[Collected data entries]
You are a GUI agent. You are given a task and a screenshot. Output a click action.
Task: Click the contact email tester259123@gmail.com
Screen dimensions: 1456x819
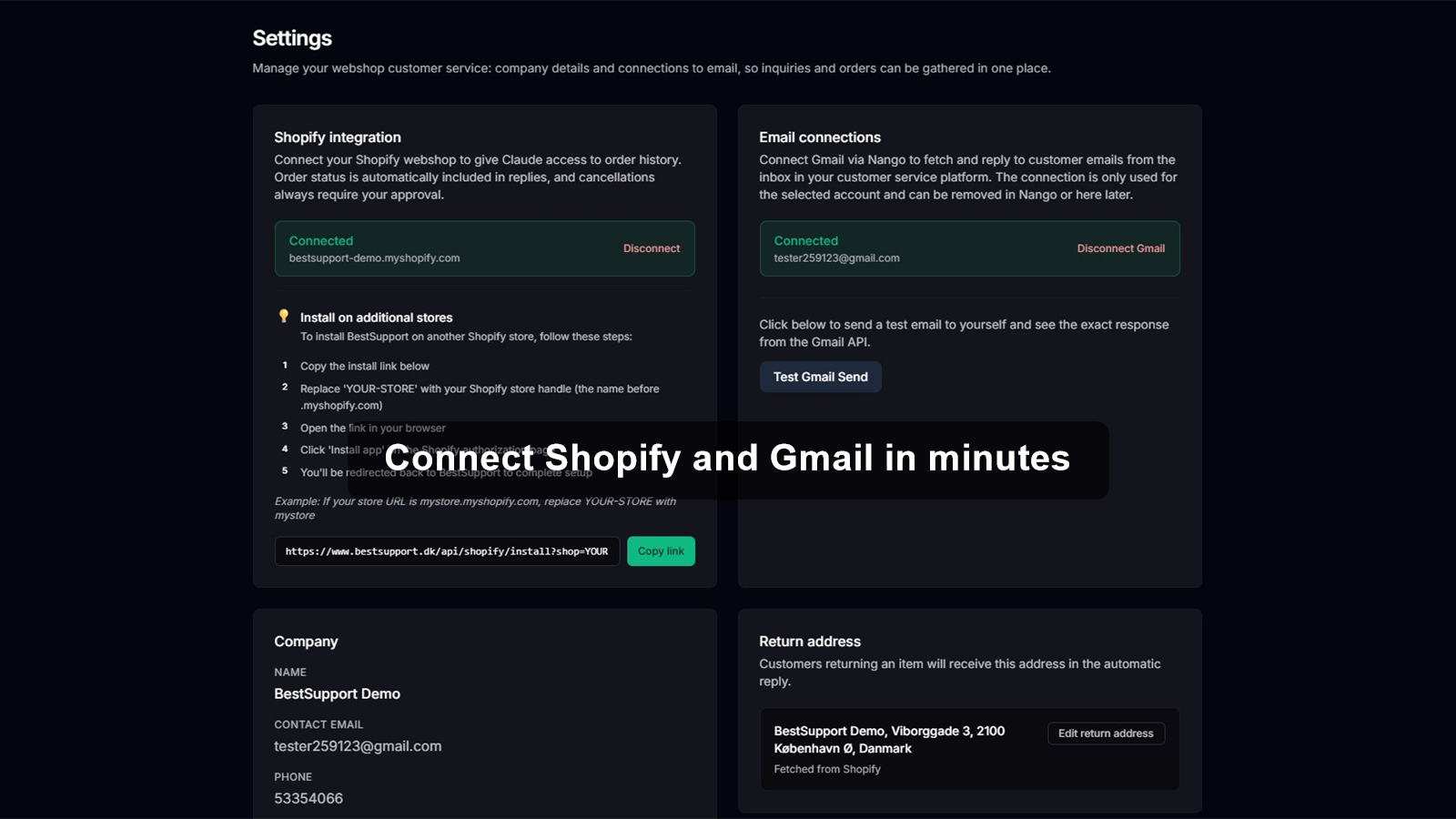358,746
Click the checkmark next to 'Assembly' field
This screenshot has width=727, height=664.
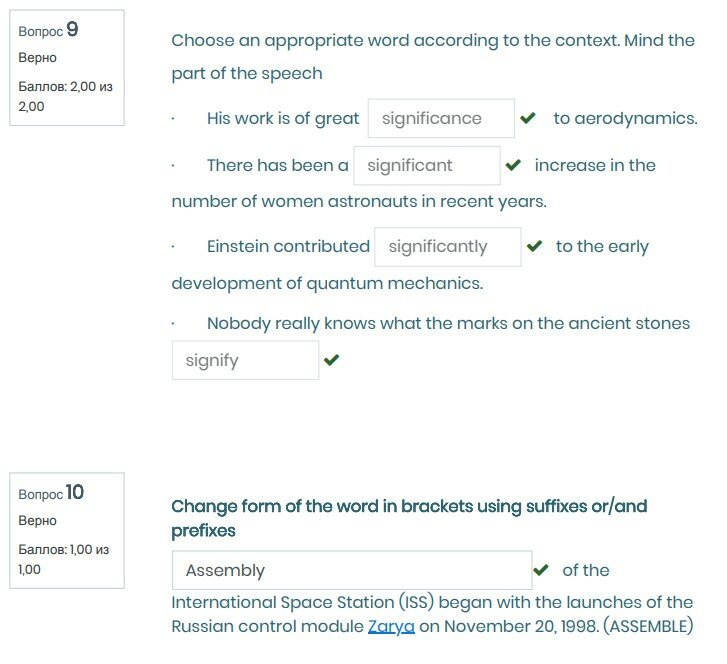click(x=541, y=570)
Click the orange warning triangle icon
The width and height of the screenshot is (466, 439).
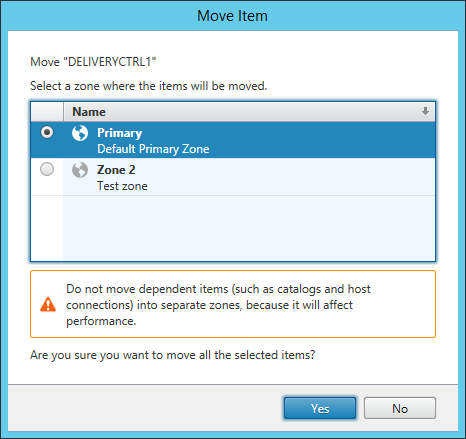coord(48,304)
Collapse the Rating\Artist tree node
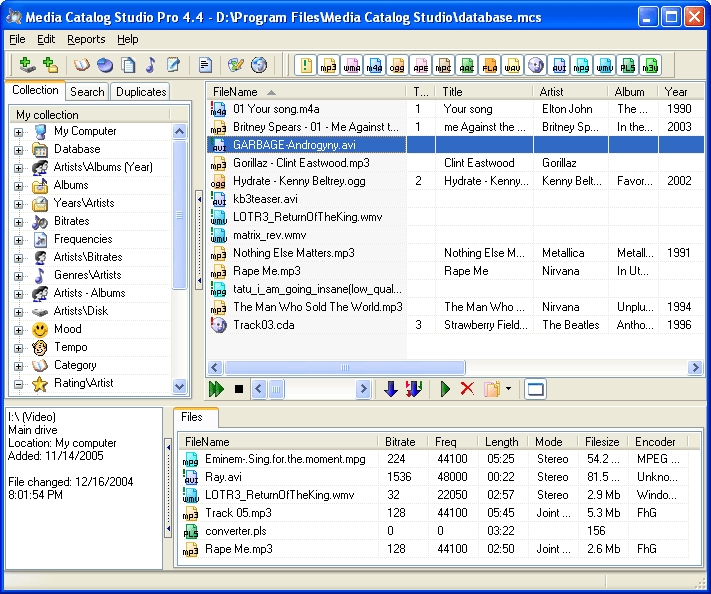This screenshot has height=594, width=711. [19, 384]
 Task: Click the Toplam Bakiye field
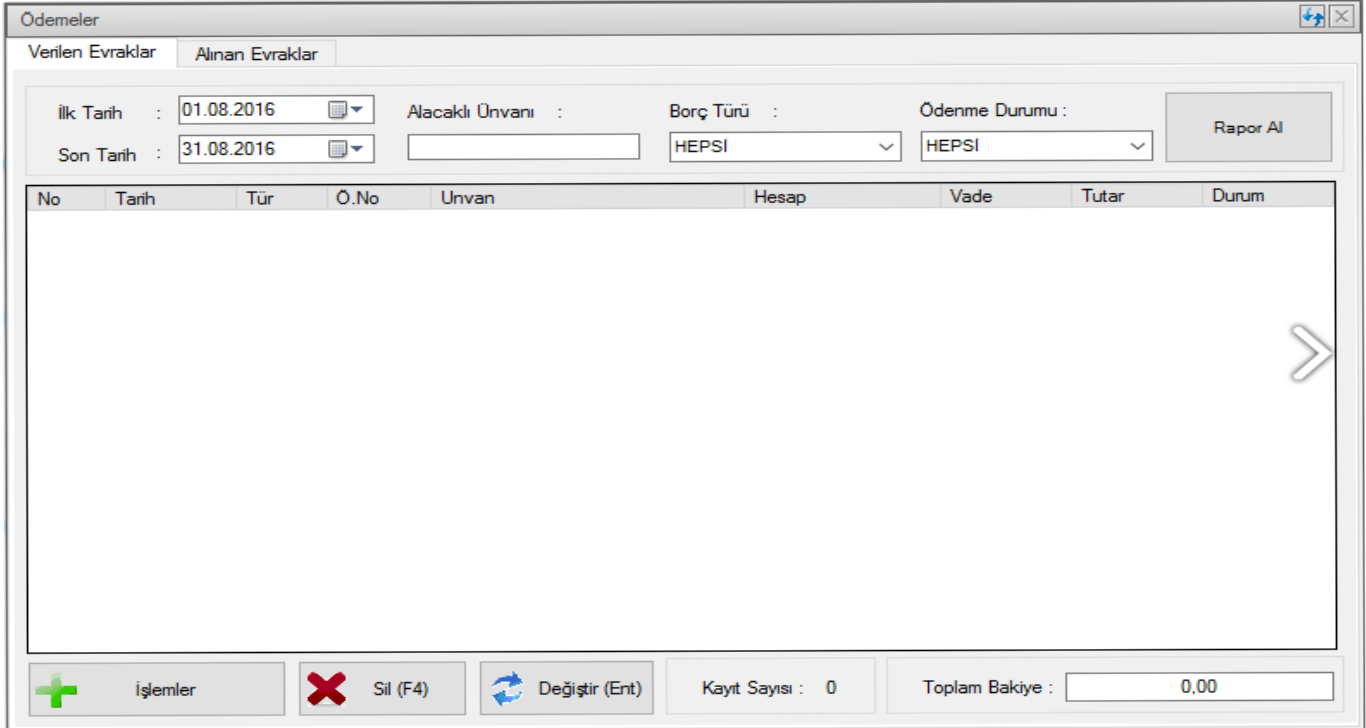1198,687
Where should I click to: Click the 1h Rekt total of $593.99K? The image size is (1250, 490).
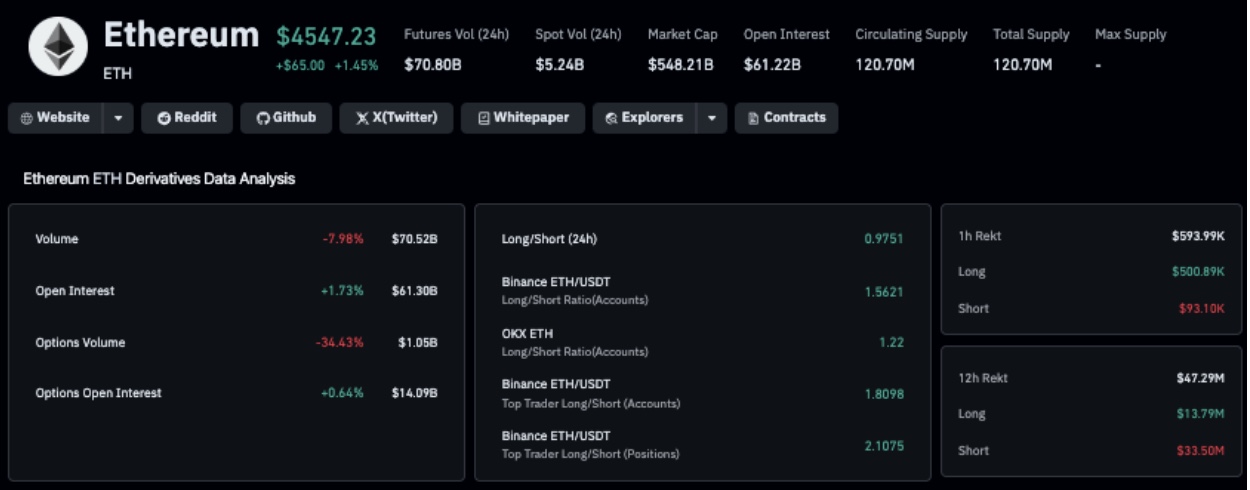[x=1198, y=236]
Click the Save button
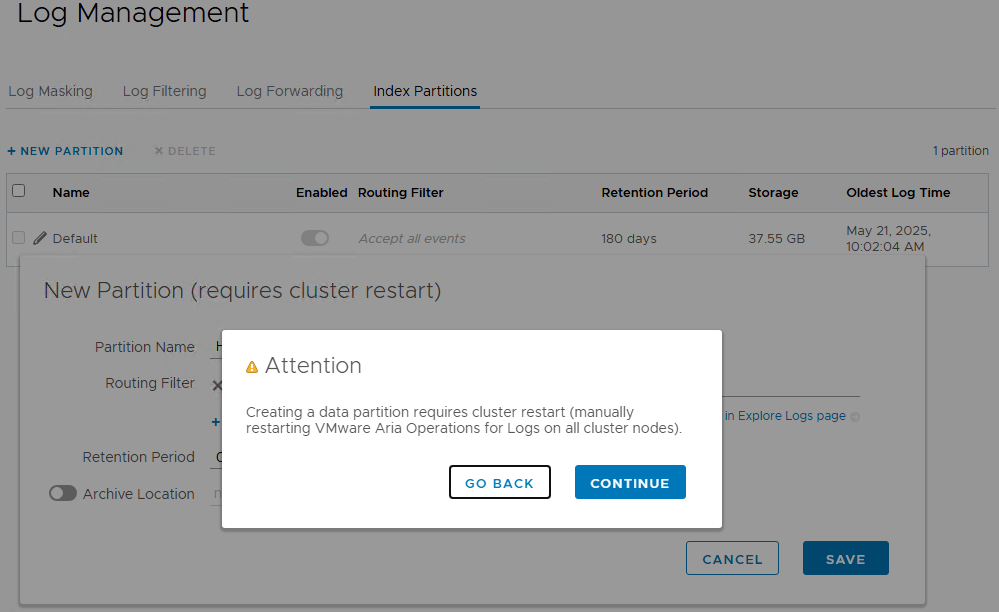 coord(845,559)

Exercise instructions = Your copy of the records must match them exactly, except that no pictures appear in it.

Reply to the exercise =
You are a GUI agent. You are given a task and a screenshot. Output a click action.
Task: Click the contact email tester259123@gmail.com
Screen dimensions: 1456x819
358,746
Click the checkmark next to 'Assembly' field
This screenshot has width=727, height=664.
click(x=541, y=570)
Click the orange warning triangle icon
The width and height of the screenshot is (466, 439).
coord(48,304)
Collapse the Rating\Artist tree node
This screenshot has height=594, width=711. [19, 384]
 Task: Click the Toplam Bakiye field
1198,687
Where should I click to: Click the 1h Rekt total of $593.99K? The image size is (1250, 490).
[x=1198, y=236]
Click the Save button
 coord(845,559)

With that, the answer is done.